(Records from a data collection)
===

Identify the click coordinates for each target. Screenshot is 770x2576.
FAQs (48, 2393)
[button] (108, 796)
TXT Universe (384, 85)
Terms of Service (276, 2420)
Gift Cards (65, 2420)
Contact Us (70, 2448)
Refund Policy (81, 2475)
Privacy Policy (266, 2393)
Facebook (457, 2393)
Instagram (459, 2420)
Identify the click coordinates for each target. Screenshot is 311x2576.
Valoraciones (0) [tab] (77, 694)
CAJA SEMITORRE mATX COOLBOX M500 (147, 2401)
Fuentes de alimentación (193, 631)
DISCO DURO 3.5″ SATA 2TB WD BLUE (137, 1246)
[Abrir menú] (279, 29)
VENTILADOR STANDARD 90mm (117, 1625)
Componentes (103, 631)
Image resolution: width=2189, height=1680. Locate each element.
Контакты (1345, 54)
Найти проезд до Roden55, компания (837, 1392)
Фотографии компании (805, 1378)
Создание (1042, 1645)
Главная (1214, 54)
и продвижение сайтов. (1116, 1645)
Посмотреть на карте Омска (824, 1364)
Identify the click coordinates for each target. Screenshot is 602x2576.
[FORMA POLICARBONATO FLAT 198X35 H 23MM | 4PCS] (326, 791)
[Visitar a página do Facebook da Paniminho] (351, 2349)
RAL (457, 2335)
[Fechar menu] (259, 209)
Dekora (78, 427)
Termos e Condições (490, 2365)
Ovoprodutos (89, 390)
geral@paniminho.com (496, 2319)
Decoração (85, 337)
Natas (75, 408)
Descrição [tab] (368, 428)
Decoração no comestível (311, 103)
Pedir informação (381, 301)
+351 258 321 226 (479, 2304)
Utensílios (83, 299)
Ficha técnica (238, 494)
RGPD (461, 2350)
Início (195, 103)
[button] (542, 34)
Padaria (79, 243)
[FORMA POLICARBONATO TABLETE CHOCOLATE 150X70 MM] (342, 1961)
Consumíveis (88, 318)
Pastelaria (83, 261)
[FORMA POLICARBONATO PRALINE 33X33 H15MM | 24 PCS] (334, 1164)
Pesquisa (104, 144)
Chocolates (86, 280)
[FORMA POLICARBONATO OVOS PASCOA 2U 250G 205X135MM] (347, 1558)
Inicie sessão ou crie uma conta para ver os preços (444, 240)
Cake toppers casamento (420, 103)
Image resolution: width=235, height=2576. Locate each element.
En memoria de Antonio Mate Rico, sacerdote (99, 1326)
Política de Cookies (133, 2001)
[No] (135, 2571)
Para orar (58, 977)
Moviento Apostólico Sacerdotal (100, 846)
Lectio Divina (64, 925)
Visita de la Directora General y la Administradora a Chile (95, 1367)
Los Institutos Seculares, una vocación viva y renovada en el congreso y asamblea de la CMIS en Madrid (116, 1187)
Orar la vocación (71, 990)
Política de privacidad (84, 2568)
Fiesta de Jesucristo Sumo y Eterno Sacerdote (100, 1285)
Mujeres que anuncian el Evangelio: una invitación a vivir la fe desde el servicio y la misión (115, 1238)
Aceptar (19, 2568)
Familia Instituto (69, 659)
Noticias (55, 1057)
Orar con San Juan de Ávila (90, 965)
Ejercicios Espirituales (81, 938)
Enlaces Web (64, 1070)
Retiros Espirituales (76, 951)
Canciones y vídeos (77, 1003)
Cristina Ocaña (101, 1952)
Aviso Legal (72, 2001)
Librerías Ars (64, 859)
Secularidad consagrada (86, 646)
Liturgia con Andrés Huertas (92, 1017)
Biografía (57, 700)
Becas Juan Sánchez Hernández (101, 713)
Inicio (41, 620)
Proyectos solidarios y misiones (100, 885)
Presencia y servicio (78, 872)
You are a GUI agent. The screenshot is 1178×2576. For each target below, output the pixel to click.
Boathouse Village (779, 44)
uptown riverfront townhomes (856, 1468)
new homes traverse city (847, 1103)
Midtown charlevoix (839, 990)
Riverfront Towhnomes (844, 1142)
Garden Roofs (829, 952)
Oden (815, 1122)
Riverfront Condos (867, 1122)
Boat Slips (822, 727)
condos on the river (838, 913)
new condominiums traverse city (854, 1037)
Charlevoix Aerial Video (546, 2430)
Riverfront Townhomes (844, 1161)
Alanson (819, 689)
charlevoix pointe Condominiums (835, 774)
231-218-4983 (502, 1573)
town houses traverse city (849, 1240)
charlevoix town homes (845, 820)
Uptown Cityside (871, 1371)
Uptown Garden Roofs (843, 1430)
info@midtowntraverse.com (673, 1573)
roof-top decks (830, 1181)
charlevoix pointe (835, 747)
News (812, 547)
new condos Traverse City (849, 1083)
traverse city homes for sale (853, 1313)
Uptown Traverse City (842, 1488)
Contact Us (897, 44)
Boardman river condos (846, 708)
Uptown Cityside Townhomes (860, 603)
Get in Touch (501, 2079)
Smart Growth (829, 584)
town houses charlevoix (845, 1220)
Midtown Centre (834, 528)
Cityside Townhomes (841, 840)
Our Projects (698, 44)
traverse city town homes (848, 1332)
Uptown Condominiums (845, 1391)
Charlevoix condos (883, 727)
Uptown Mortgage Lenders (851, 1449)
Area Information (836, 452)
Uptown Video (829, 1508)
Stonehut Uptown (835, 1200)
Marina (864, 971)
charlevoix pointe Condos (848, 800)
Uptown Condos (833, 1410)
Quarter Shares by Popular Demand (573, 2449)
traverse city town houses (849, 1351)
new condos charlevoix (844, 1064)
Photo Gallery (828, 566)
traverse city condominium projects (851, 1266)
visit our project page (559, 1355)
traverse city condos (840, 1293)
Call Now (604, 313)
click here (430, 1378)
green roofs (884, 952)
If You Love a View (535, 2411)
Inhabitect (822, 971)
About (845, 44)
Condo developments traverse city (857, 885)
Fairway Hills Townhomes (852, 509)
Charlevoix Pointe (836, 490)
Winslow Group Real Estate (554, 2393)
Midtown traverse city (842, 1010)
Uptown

===

## Activity
In the entries above, the lines between the one holding "charlevoix pointe Condominiums (835, 774)" and the one holding "charlevoix pointe (835, 747)", inclusive, are to be printed exactly as written, and those alone.

## Answer box
charlevoix pointe Condominiums (835, 774)
231-218-4983 (502, 1573)
town houses traverse city (849, 1240)
charlevoix town homes (845, 820)
Uptown Cityside (871, 1371)
Uptown Garden Roofs (843, 1430)
info@midtowntraverse.com (673, 1573)
roof-top decks (830, 1181)
charlevoix pointe (835, 747)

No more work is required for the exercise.